Experts notice its effects on neural connections

Oct 10, 2009 09:51 GMT  ·  By
White noise patterns in the brain change when we are learning new information
   White noise patterns in the brain change when we are learning new information

Scientists at the Washington University School of Medicine (WUSM) have recently been able to determine that the “white noise” our brains make changes considerably once we start learning new things, hinting at the fact that it helps reshape the neural connections that allow us to memorize new information. Details of the investigation appear in the current issue of the respected journal Proceedings of the National Academy of Sciences (PNAS), e! Science News reports.

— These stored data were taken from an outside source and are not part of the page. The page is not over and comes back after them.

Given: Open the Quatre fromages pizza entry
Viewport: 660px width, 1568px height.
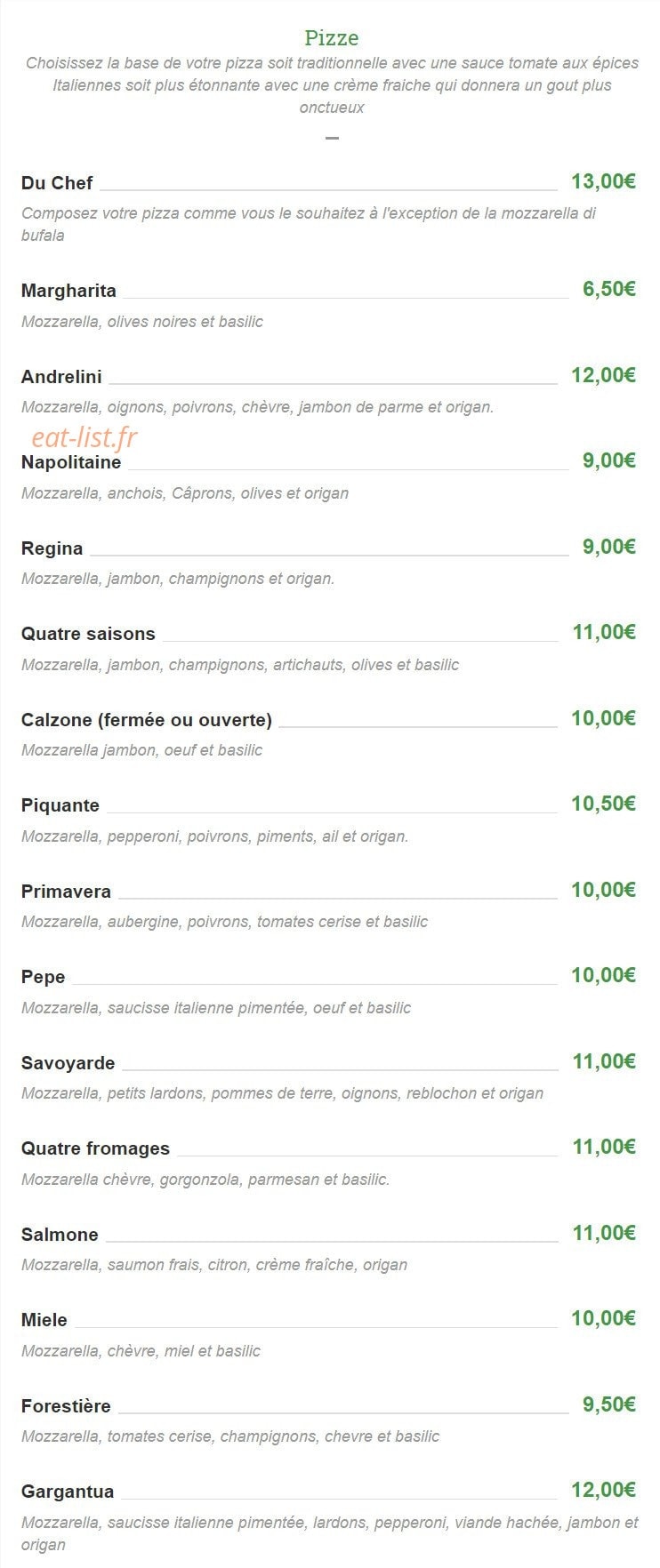Looking at the screenshot, I should click(95, 1148).
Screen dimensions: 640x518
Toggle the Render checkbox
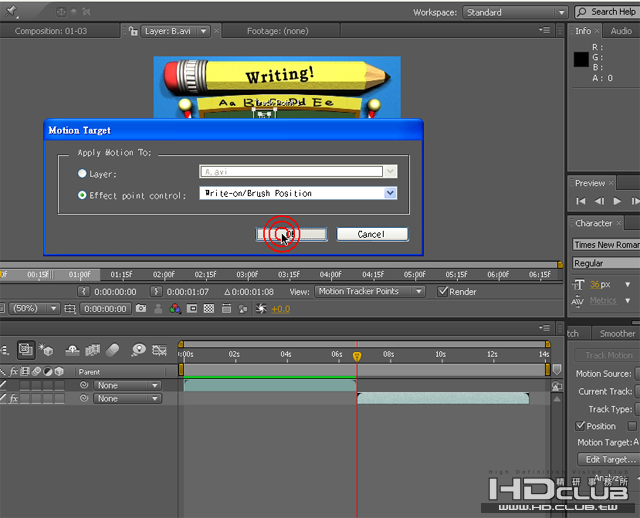[443, 292]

“Recent studies have shown that in the absence of any overt behavior, and even during sleep or anesthesia, the brain's spontaneous activity is not random, but organized in patterns of correlated activity that occur in anatomically and functionally connected regions. The reasons behind the spontaneous activity patterns remain mysterious, but we have now shown that learning causes small changes in those patterns, and that these changes are behaviorally important,” the WUSM Norman J. Stupp Professor of Neurology, Maurizio Corbetta, MD, explains. He is also the senior study author.

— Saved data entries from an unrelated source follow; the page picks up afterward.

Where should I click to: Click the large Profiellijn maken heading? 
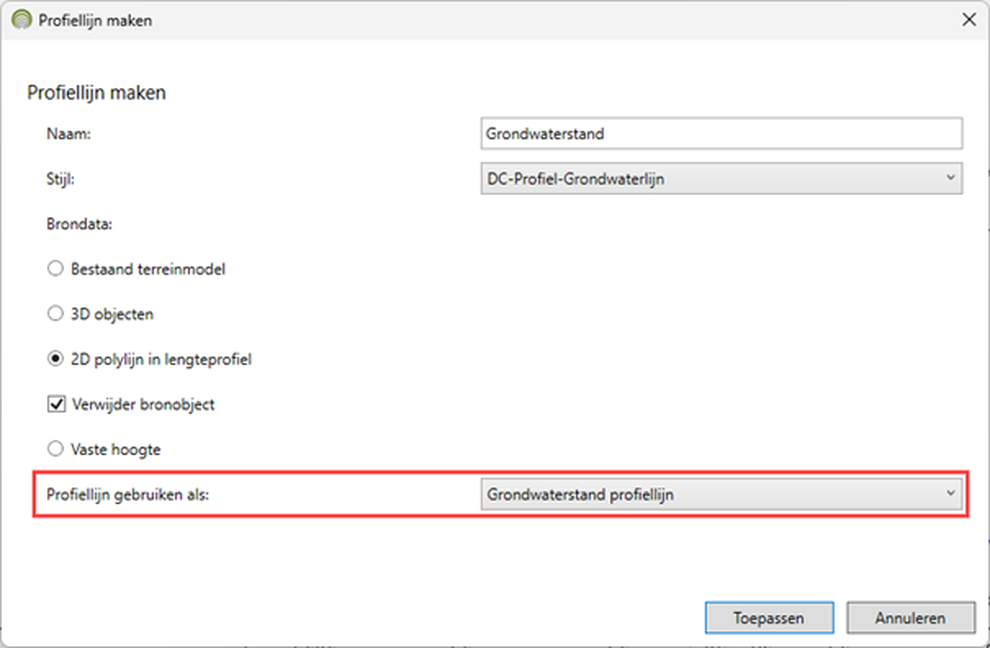pos(96,93)
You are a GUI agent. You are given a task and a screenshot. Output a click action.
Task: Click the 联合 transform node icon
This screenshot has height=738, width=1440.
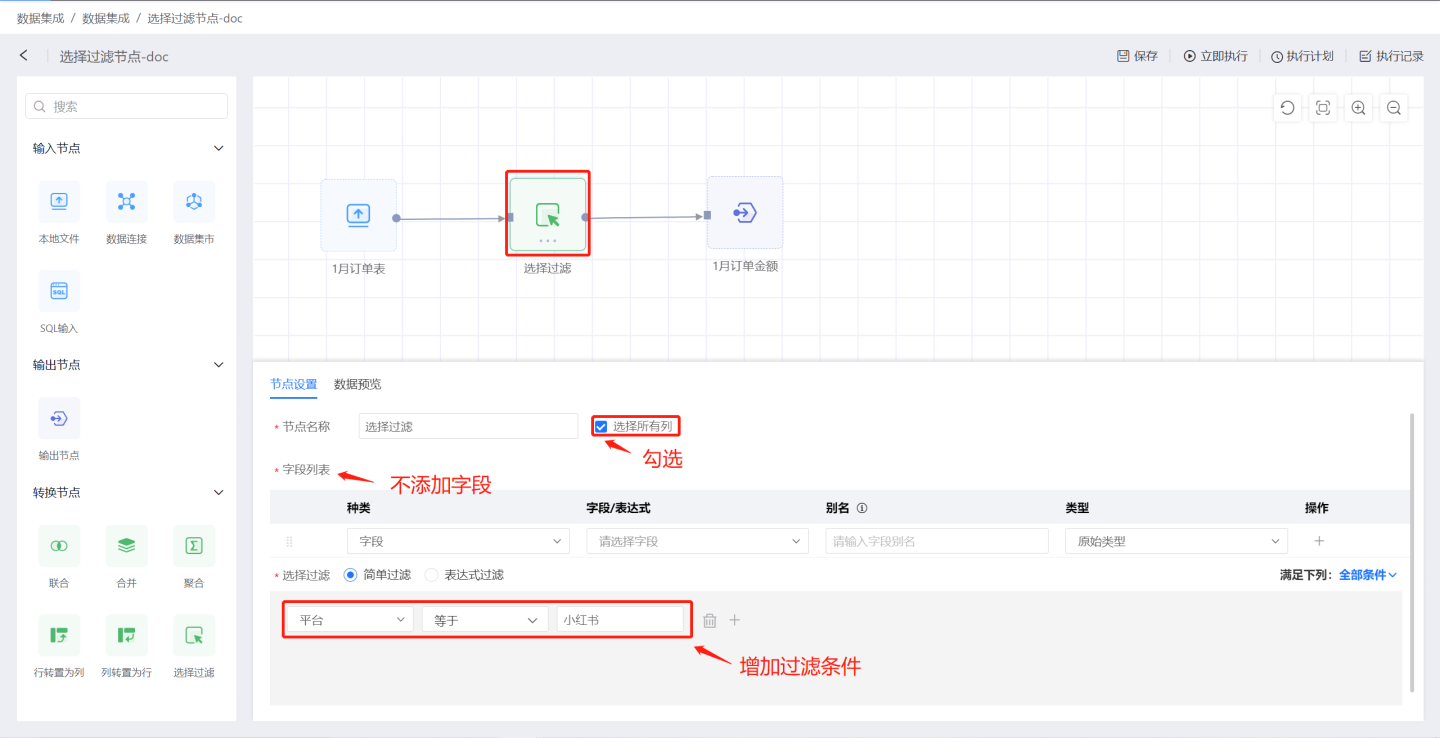pyautogui.click(x=59, y=546)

The investigators used functional connectivity Magnetic Resonance Imaging (fcMRI) on the brains of 14 test participants, who were resting quietly at the time. The team also included graduate students Chris Lewis and Antonello Baldassarre, all at the WUSM. The results showed that correlations formed between two areas of the brain during the analysis – a part of the visual cortex and areas in the dorsal part of the brain. “It's as though these two brain systems are learning to get out of each other's way. After learning, the brain can identify the targets at a glance in a way that requires less direct attention and thus less interaction between the regions involved in the task,” Corbetta says.

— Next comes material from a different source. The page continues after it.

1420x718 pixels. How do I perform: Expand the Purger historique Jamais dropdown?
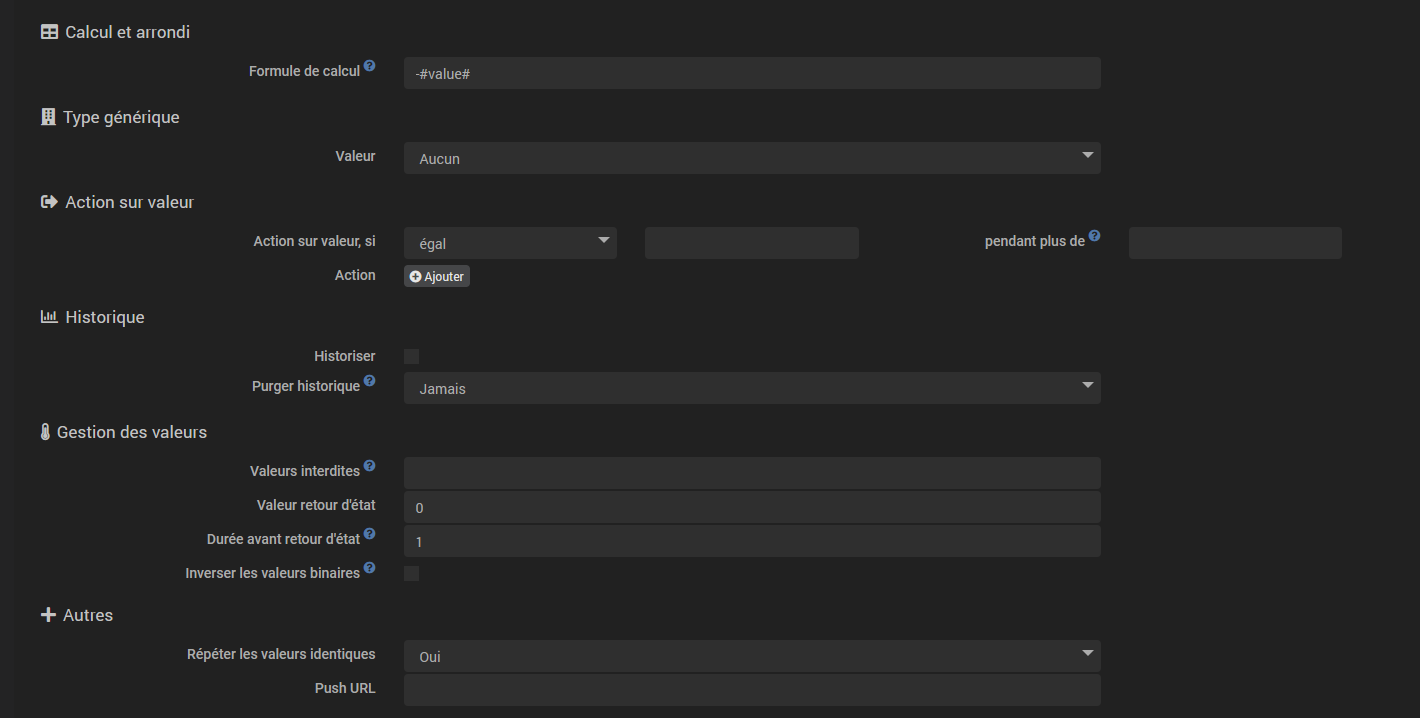(x=752, y=388)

The new study “suggests that disruption of spontaneous correlated activity may be a common mechanism through which brain function abnormalities manifest in a number of neurological, psychiatric or developmental conditions,” the expert adds. He argues that the changes exhibited in the white-noise patterns may be a sort of “memory trace,” which allows for previous experiences to be remembered until the brain becomes capable of learning and/or memorizing it.